▸ WORK REQUIRED: Restate word for word, and only, the lines that extend from the line containing "This screenshot has width=1294, height=924." through the end of the records below.

▸ Source records:
-----

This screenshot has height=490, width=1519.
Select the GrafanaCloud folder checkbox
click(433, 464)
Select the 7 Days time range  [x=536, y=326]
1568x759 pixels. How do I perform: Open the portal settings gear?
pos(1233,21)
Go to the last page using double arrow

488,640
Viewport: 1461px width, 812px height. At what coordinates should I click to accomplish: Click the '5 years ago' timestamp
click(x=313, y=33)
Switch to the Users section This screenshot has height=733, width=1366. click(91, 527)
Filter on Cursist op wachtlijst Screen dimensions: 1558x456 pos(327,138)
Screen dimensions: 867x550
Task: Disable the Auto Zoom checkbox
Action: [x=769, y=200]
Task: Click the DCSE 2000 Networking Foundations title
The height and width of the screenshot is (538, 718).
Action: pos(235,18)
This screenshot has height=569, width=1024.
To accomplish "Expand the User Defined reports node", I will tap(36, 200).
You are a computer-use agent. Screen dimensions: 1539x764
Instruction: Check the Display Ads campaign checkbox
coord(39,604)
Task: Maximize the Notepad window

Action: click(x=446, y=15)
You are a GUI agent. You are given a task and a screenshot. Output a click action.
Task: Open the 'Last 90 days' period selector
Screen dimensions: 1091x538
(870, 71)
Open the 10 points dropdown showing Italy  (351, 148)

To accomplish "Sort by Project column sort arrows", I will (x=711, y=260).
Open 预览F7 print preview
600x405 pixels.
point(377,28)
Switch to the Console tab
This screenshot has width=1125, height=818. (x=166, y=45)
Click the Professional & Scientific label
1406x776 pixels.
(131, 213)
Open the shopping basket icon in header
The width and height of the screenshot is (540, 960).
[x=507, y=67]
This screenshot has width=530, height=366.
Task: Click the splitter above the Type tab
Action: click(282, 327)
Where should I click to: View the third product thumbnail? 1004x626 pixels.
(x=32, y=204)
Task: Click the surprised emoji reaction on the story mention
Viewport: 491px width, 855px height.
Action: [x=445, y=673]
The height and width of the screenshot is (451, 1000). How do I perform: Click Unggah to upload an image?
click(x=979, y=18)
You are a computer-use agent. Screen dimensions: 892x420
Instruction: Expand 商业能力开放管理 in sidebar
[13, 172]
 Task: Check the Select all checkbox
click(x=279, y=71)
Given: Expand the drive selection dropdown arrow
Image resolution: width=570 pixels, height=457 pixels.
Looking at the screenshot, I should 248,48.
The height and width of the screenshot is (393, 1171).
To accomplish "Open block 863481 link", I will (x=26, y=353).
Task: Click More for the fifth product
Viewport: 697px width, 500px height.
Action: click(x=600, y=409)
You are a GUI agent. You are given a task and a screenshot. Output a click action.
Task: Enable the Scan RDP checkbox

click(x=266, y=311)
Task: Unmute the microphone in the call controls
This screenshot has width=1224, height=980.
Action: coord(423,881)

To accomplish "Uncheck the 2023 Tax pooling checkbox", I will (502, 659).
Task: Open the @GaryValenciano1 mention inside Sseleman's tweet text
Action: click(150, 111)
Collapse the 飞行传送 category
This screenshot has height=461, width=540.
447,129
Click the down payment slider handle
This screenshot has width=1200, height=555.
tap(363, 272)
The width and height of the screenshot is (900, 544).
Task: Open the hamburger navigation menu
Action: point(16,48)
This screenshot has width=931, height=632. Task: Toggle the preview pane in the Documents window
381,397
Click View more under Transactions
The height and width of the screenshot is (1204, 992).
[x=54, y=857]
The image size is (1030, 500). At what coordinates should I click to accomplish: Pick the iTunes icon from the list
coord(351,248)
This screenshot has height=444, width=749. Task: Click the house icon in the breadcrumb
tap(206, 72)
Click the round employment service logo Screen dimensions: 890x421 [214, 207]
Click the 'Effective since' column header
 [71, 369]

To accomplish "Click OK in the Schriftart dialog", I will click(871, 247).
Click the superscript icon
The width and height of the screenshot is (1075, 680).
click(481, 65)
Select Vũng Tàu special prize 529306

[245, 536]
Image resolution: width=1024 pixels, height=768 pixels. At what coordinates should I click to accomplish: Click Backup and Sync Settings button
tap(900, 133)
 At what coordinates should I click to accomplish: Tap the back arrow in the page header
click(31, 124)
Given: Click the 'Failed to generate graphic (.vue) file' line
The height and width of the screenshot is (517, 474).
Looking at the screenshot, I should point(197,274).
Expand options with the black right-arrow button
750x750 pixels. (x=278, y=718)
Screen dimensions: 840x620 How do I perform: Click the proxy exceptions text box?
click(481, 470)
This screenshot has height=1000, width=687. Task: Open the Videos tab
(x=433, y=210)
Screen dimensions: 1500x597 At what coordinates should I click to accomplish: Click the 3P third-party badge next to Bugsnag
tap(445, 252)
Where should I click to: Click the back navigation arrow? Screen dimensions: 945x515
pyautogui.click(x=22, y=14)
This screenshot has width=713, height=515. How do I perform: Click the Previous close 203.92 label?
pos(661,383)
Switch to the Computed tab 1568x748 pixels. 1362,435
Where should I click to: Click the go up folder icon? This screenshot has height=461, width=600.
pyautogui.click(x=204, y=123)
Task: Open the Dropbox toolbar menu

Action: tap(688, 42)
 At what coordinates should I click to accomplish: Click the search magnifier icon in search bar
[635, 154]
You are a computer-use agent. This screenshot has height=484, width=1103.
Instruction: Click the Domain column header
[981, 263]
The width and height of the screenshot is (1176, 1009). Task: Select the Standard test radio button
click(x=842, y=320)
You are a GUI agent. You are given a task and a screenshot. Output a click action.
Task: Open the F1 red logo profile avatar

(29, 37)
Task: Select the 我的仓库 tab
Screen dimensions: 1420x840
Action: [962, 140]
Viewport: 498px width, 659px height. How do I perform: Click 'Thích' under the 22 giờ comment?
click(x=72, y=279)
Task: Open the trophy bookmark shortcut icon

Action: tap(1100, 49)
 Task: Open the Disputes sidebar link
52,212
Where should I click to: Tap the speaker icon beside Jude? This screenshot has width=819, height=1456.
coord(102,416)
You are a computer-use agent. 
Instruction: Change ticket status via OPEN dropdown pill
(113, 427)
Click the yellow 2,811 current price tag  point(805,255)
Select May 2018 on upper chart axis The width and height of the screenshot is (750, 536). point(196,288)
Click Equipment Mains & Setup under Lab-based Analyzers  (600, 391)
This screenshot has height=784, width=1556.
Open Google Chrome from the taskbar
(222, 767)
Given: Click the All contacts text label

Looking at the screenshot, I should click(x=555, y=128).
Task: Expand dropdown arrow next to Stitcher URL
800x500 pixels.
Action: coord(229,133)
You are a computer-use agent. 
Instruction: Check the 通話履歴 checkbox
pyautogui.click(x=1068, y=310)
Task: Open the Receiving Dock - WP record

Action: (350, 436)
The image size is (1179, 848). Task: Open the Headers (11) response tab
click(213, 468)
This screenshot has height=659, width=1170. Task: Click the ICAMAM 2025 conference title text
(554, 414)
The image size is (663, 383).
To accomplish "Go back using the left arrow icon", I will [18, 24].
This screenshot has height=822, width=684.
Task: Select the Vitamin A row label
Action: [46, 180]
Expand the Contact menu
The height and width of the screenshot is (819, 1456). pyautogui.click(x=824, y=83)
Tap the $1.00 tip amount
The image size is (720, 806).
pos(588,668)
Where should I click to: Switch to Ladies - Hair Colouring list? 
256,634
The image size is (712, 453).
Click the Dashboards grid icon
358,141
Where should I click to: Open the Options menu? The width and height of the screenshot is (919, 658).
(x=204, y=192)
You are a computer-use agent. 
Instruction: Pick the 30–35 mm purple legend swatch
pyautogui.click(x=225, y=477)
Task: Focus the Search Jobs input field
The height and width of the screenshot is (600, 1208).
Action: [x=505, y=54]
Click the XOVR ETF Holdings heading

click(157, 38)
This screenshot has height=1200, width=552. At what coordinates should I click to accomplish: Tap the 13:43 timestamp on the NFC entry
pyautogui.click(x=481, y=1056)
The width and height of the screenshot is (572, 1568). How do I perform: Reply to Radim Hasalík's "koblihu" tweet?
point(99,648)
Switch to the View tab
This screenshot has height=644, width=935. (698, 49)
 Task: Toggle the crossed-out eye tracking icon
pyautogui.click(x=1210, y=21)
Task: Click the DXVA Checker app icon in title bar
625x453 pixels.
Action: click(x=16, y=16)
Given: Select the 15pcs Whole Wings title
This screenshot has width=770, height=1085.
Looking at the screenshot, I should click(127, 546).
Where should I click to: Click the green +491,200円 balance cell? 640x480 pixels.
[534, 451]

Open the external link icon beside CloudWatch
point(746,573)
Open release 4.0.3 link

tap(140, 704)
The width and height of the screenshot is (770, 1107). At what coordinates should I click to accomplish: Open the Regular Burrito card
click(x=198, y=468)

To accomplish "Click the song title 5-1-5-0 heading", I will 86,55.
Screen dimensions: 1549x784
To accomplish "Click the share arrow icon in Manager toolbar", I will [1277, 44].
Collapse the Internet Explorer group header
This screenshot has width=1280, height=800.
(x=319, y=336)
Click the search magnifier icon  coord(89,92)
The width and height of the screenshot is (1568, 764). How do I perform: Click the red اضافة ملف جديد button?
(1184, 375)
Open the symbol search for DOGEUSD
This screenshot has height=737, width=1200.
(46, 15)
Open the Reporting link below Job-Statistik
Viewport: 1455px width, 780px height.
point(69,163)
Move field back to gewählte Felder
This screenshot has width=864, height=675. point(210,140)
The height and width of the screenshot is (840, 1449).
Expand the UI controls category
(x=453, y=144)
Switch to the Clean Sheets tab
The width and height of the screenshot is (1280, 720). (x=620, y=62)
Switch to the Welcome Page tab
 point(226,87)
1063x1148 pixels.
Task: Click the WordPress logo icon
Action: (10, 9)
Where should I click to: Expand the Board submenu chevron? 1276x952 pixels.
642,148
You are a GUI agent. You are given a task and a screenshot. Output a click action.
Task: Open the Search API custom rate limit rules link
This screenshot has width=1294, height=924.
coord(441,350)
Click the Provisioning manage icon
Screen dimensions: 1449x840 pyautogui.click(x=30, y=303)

-----

▸ SOLUTION TO THE PROBLEM:
This screenshot has width=1294, height=924.
coord(441,350)
Click the Provisioning manage icon
Screen dimensions: 1449x840 pyautogui.click(x=30, y=303)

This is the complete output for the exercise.